A Python module for learning all major algorithms

Quick Overview

The arnauddri/algorithms repository is a collection of classic computer science algorithms implemented in Go. It covers various categories such as sorting, searching, data structures, and graph algorithms, providing a valuable resource for learning and reference.

Pros

  • Comprehensive collection of algorithms covering multiple categories
  • Clear and well-organized code structure
  • Includes test cases for most implementations
  • Serves as both a learning resource and a reference for Go developers

Cons

  • Some algorithms may lack detailed explanations or comments
  • Not actively maintained (last commit was several years ago)
  • May not include the most recent or optimized versions of some algorithms
  • Limited to Go language implementations

Code Examples

Here are a few examples of algorithms implemented in this repository:

  1. Binary Search implementation:
func BinarySearch(array []int, target int) int {
    left, right := 0, len(array)-1

    for left <= right {
        mid := (left + right) / 2
        if array[mid] == target {
            return mid
        } else if array[mid] < target {
            left = mid + 1
        } else {
            right = mid - 1
        }
    }
    return -1
}
  1. Quicksort implementation:
func QuickSort(arr []int) []int {
    if len(arr) <= 1 {
        return arr
    }

    pivot := arr[len(arr)/2]
    left := make([]int, 0)
    right := make([]int, 0)
    middle := make([]int, 0)

    for _, item := range arr {
        switch {
        case item < pivot:
            left = append(left, item)
        case item == pivot:
            middle = append(middle, item)
        case item > pivot:
            right = append(right, item)
        }
    }

    left = QuickSort(left)
    right = QuickSort(right)

    return append(append(left, middle...), right...)
}
  1. Depth-First Search (DFS) implementation for a graph:
func (g *Graph) DFS(start int, visited map[int]bool) {
    if visited == nil {
        visited = make(map[int]bool)
    }
    visited[start] = true
    fmt.Printf("%d ", start)

    for _, neighbor := range g.adjacencyList[start] {
        if !visited[neighbor] {
            g.DFS(neighbor, visited)
        }
    }
}

Getting Started

To use these algorithms in your Go project:

  1. Clone the repository:

    git clone https://github.com/arnauddri/algorithms.git
    
  2. Import the desired algorithm package in your Go code:

    import "github.com/arnauddri/algorithms/sorting"
    
  3. Use the algorithm functions in your code:

    arr := []int{5, 2, 8, 12, 1, 6}
    sortedArr := sorting.QuickSort(arr)
    fmt.Println(sortedArr)
    

Note that you may need to adjust import paths based on your project structure and Go workspace configuration.

Competitor Comparisons

183,979

All Algorithms implemented in Python

Pros of Python

  • Larger community and more contributors, leading to more diverse algorithms and implementations
  • Better organized with clear categorization of algorithms by type (e.g., sorts, searches, data structures)
  • More comprehensive documentation and explanations for each algorithm

Cons of Python

  • Focused solely on Python, limiting language diversity
  • May include some less optimized or non-standard implementations due to the large number of contributors

Code Comparison

algorithms (Go):

func BubbleSort(arr []int) {
    for i := 0; i < len(arr); i++ {
        for j := 0; j < len(arr)-1-i; j++ {
            if arr[j] > arr[j+1] {
                arr[j], arr[j+1] = arr[j+1], arr[j]
            }
        }
    }
}

Python:

def bubble_sort(array):
    n = len(array)
    for i in range(n):
        for j in range(0, n - i - 1):
            if array[j] > array[j + 1]:
                array[j], array[j + 1] = array[j + 1], array[j]
    return array

Both implementations are similar, with Python's version being slightly more readable due to the language's syntax.
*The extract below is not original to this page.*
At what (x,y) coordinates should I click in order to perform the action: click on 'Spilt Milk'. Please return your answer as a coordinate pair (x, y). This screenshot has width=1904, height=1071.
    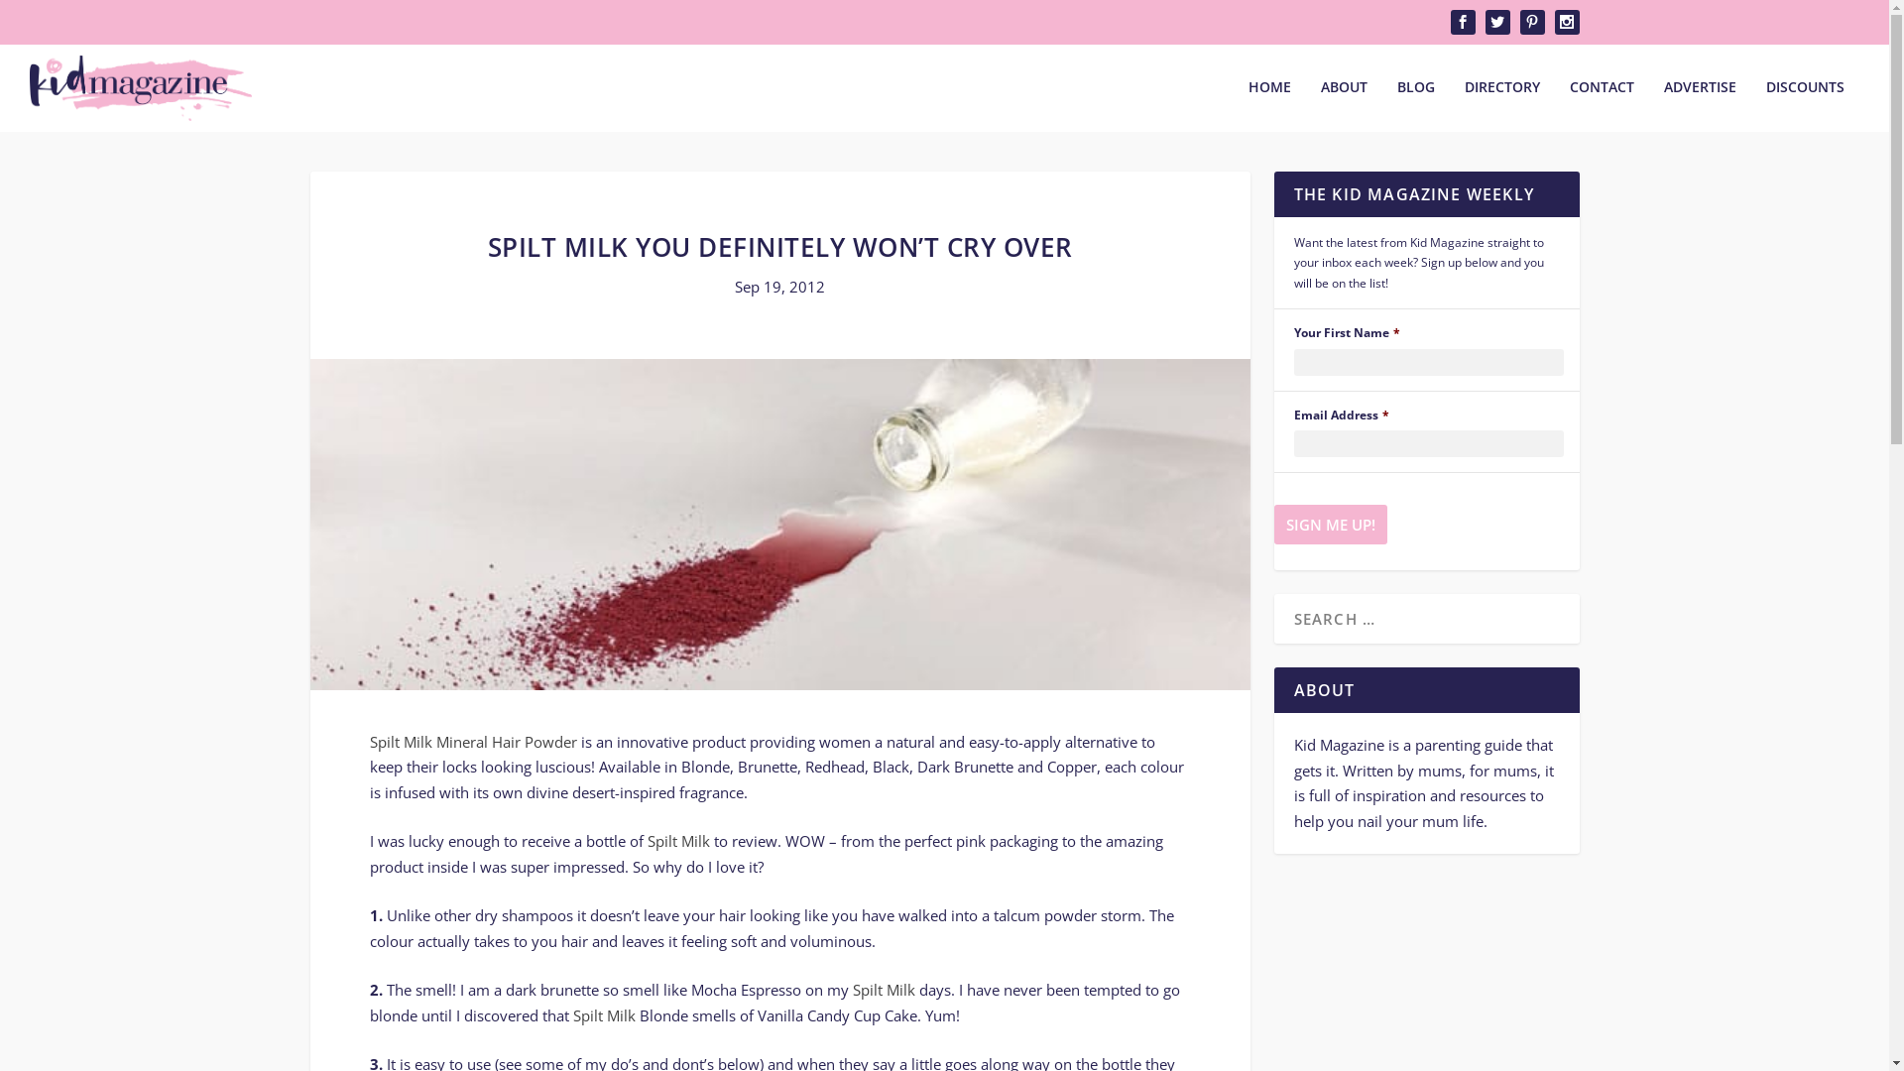
    Looking at the image, I should click on (883, 990).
The algorithms repository focuses on Go implementations, while Python provides a wider range of algorithms in Python.

Minimal examples of data structures and algorithms in Python

Pros of algorithms (keon)

  • More comprehensive coverage of algorithms and data structures
  • Better organized with clear categorization of topics
  • More active development and community engagement

Cons of algorithms (keon)

  • Less focus on language-specific implementations (primarily Python)
  • May be overwhelming for beginners due to the large number of algorithms

Code Comparison

algorithms (arnauddri):

func BubbleSort(arr []int) {
    for i := 0; i < len(arr); i++ {
        for j := 0; j < len(arr)-1-i; j++ {
            if arr[j] > arr[j+1] {
                arr[j], arr[j+1] = arr[j+1], arr[j]
            }
        }
    }
}

algorithms (keon):

def bubble_sort(arr):
    def swap(i, j):
        arr[i], arr[j] = arr[j], arr[i]

    n = len(arr)
    swapped = True
    x = -1
    while swapped:
        swapped = False
        x = x + 1
        for i in range(1, n-x):
            if arr[i - 1] > arr[i]:
                swap(i - 1, i)
                swapped = True
    return arr

The code comparison shows that algorithms (arnauddri) uses Go, while algorithms (keon) uses Python. The keon implementation includes additional optimizations, such as early termination when no swaps occur and reducing the number of comparisons in each pass.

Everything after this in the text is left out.